▶ **TASK BRIEF**
Repeat, line for line, only the span that opens at the "Open the 50 / page size dropdown" line and closes at the final line below. Skip the pictures.

-- DATASET RECORDS follows --

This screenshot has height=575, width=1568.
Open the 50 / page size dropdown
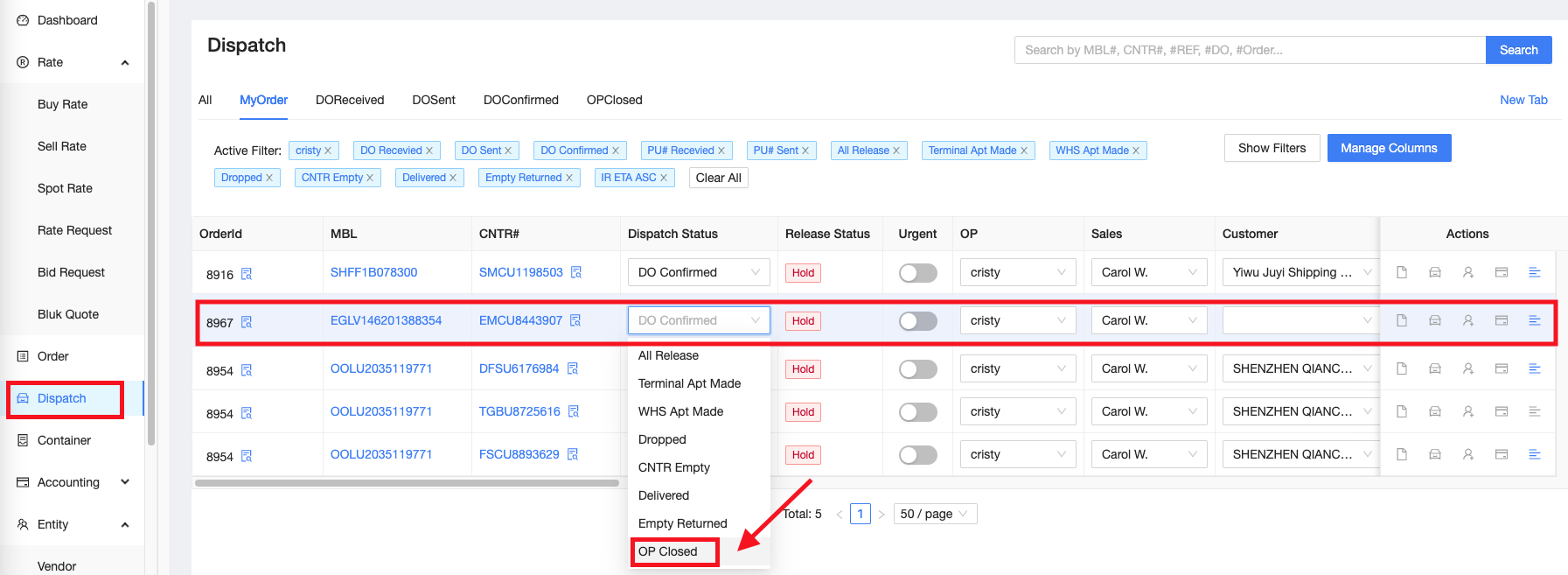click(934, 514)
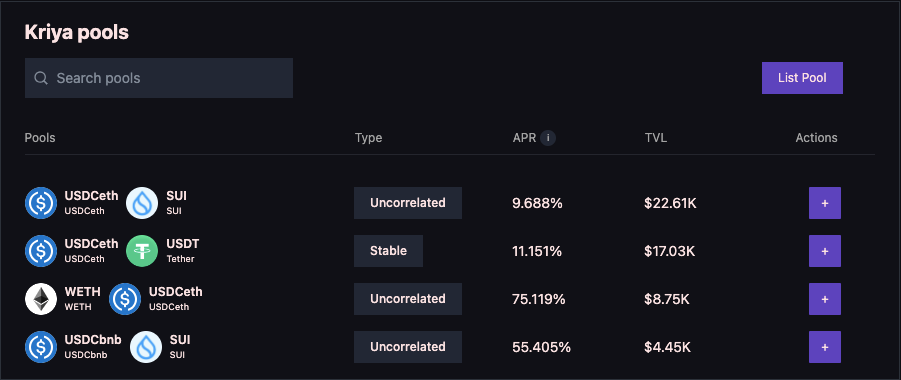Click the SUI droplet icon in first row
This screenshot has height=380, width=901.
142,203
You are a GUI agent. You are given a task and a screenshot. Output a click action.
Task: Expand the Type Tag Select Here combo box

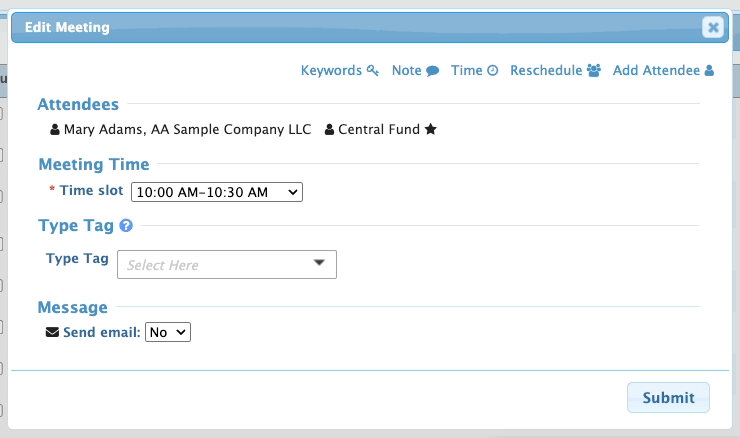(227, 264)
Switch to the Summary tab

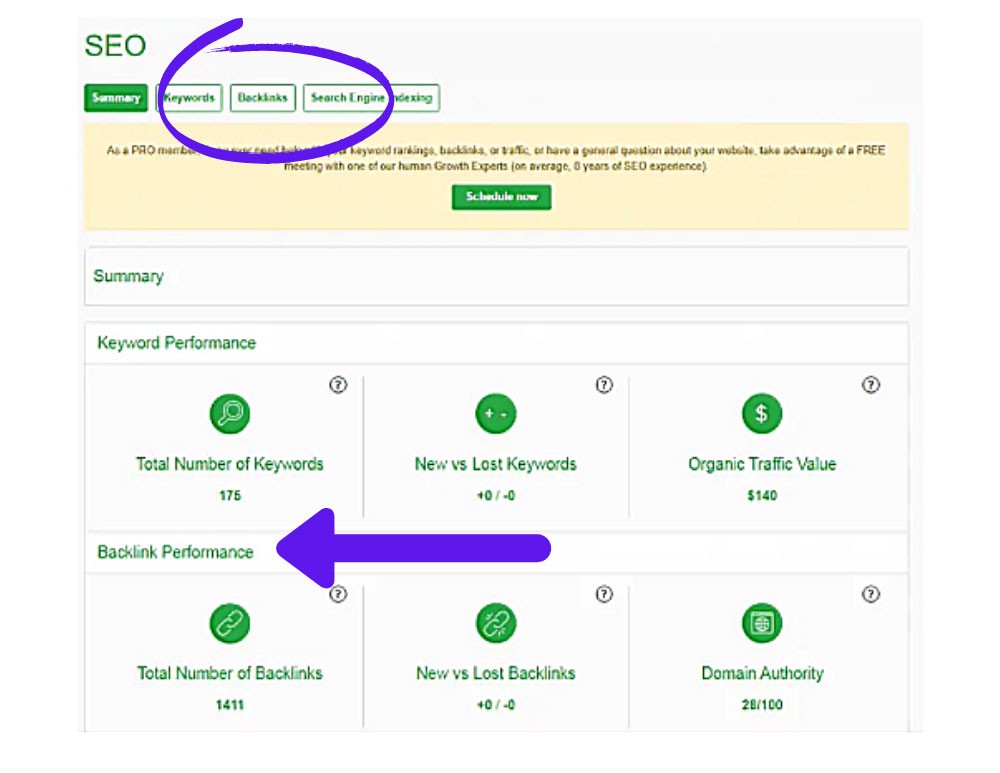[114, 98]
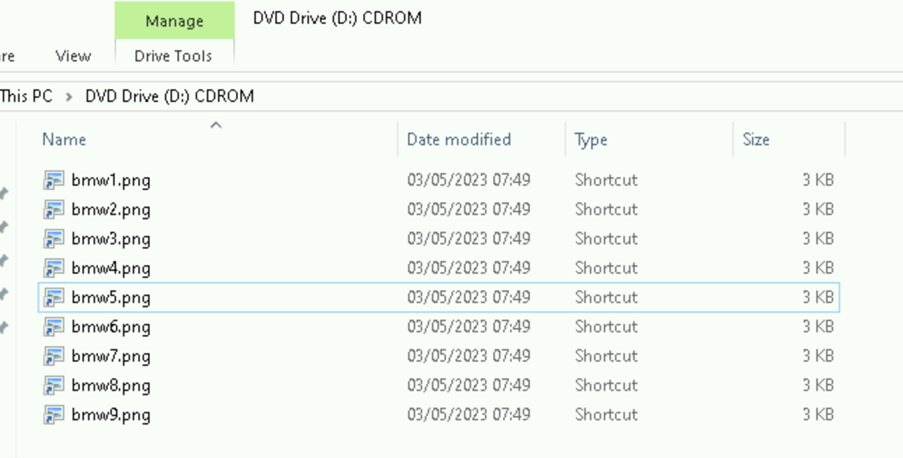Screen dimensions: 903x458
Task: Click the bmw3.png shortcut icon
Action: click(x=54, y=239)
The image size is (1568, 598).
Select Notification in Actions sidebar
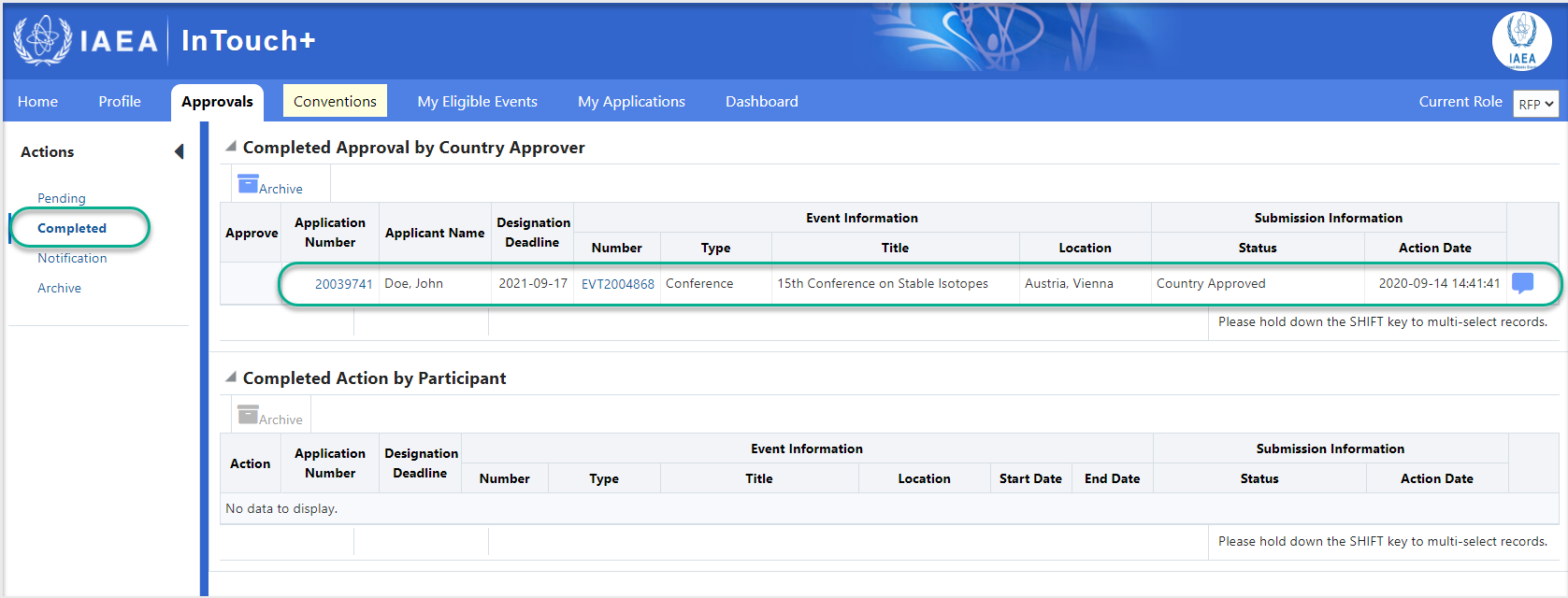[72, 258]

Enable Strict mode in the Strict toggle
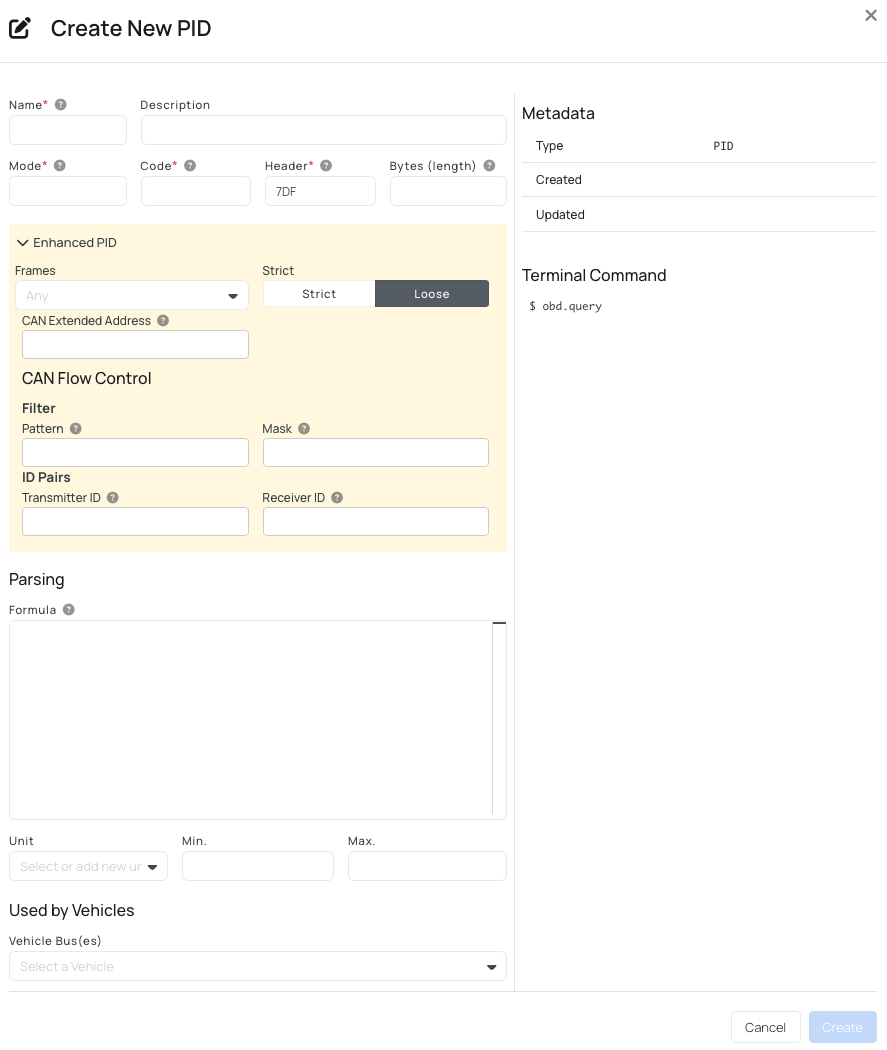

-- DATASET RECORDS concluded --

▶ **RESPONSE**
Open the 50 / page size dropdown
click(934, 514)
Click the SUI droplet icon in first row
This screenshot has height=380, width=901.
142,203
You are a GUI agent. You are given a task and a screenshot. Output a click action.
Task: Expand the Type Tag Select Here combo box

(227, 264)
Switch to the Summary tab

[114, 98]
Screen dimensions: 903x458
Task: Click the bmw3.png shortcut icon
Action: click(x=54, y=239)
The image size is (1568, 598).
Select Notification in Actions sidebar
[72, 258]

Enable Strict mode in the Strict toggle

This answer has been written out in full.